(Beginning of PROVIDED RECORDS)

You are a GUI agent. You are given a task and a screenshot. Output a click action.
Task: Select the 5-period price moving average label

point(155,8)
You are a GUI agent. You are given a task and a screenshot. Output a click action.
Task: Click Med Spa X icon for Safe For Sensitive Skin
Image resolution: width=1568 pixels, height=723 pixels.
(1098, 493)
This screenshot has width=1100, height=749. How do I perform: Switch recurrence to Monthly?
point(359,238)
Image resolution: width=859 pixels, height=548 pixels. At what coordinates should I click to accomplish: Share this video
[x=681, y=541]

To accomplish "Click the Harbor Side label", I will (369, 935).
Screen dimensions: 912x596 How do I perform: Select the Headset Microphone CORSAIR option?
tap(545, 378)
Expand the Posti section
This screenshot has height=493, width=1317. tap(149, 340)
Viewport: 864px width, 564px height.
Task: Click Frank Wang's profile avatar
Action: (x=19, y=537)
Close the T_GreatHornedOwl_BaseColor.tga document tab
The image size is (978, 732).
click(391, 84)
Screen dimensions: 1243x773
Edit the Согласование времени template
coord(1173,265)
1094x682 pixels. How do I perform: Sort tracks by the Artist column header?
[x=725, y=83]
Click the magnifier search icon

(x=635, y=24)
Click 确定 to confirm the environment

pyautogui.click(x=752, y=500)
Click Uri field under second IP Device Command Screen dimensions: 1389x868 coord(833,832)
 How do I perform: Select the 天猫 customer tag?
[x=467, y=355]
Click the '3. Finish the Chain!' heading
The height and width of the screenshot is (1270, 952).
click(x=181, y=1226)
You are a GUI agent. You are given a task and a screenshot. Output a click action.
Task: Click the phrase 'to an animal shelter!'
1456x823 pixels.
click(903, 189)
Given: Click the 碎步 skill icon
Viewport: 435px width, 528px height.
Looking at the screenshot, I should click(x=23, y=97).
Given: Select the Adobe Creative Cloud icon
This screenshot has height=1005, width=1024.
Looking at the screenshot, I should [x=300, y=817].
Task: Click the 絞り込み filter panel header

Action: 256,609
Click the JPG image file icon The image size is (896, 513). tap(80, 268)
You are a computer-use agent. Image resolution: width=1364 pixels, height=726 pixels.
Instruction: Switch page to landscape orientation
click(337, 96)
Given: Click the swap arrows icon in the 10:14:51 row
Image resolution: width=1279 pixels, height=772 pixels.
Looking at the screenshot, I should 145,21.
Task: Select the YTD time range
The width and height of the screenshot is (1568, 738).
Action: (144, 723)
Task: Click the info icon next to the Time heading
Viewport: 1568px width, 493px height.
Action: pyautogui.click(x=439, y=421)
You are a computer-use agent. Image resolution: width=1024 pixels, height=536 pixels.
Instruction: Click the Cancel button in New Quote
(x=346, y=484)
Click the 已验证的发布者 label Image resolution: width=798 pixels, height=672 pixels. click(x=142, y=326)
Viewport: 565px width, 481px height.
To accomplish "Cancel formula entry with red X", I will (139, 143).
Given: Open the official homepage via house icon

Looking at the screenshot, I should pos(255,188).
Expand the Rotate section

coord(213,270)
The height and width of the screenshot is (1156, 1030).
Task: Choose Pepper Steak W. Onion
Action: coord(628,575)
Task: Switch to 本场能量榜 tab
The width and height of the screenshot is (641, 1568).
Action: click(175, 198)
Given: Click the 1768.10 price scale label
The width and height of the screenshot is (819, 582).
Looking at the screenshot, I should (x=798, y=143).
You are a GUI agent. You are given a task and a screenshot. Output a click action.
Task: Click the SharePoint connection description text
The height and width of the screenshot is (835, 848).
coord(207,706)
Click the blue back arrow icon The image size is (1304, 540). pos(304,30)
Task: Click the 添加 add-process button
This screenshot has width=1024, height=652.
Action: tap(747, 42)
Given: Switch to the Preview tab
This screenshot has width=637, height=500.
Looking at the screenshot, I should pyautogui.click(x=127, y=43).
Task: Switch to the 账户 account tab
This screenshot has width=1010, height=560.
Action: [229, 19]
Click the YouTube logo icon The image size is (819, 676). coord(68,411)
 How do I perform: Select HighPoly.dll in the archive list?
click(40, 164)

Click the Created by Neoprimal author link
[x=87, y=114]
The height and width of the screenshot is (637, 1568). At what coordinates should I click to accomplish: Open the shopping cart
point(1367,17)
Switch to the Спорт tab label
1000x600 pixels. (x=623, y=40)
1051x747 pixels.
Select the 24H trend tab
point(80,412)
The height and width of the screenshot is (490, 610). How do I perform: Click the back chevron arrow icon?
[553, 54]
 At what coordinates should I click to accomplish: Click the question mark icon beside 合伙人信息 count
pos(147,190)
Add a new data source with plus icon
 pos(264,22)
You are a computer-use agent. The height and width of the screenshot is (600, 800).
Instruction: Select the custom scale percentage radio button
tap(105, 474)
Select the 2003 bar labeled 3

(End of PROVIDED RECORDS)

> BRIEF
Could you repeat exactly the lines above from the line with "This screenshot has width=1024, height=652." up to and including the line with "Click the YouTube", and only those?

> ANSWER SPACE
This screenshot has width=1024, height=652.
Action: tap(747, 42)
Given: Switch to the Preview tab
This screenshot has width=637, height=500.
Looking at the screenshot, I should pyautogui.click(x=127, y=43).
Task: Switch to the 账户 account tab
This screenshot has width=1010, height=560.
Action: [229, 19]
Click the YouTube logo icon The image size is (819, 676). coord(68,411)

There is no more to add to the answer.